[[ Provided text, beginning ]]

The process of cognitive behaviour therapy for chronic fatigue syndrome: which changes in perpetuating cognitions and behaviour are related to a reduction in fatigue? — CFSMEATLAS
The process of cognitive behaviour therapy for chronic fatigue syndrome: which changes in perpetuating cognitions and behaviour are related to a reduction in fatigue?
Heins, Marianne J, Knoop, Hans, Burk, William J et al. · Journal of psychosomatic research · 2013 · DOI
Quick Summary
This study looked at how cognitive behaviour therapy (CBT) helps reduce fatigue in ME/CFS patients by tracking what changes during treatment. Researchers followed 183 patients over 18 weeks, measuring fatigue and factors like sense of control, symptom focus, activity levels, and physical functioning. They found that gaining a better sense of control over fatigue, doing more activity, improving physical functioning, and thinking less about symptoms were linked to fatigue improvement—explaining about 20-46% of the fatigue reduction.

[[ Provided text, end ]]
[[ The data, beginning ]]

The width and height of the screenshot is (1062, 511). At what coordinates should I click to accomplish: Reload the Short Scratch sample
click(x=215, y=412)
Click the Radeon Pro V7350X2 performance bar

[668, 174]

[[ The data, end ]]
[[ The data, beginning ]]

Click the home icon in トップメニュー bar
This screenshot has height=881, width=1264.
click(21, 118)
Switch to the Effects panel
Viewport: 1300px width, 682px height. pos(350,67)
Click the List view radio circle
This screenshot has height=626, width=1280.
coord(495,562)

[[ The data, end ]]

Apply what you read:
A – For each statement, say yes or no as to whether the study summary supports it, and quote the words from the study summary that decide it: (i) The researchers followed 183 patients over 18 weeks. (ii) Thinking more about symptoms was linked to fatigue improvement. (iii) The changes explained all of the fatigue reduction.
B – Rewrite the part of the study summary that begins at the words "Heins, Marianne J, Knoop, Hans, Burk, William" and stops after "the fatigue reduction.", replacing "patients" with "participants" each time it occurs.
The material above is separate from the study summary.

Responses:
A –
(i) Yes: "Researchers followed 183 patients over 18 weeks"
(ii) No: "thinking less about symptoms were linked to fatigue improvement"
(iii) No: "explaining about 20-46% of the fatigue reduction"

B –
Heins, Marianne J, Knoop, Hans, Burk, William J et al. · Journal of psychosomatic research · 2013 · DOI
Quick Summary
This study looked at how cognitive behaviour therapy (CBT) helps reduce fatigue in ME/CFS participants by tracking what changes during treatment. Researchers followed 183 participants over 18 weeks, measuring fatigue and factors like sense of control, symptom focus, activity levels, and physical functioning. They found that gaining a better sense of control over fatigue, doing more activity, improving physical functioning, and thinking less about symptoms were linked to fatigue improvement—explaining about 20-46% of the fatigue reduction.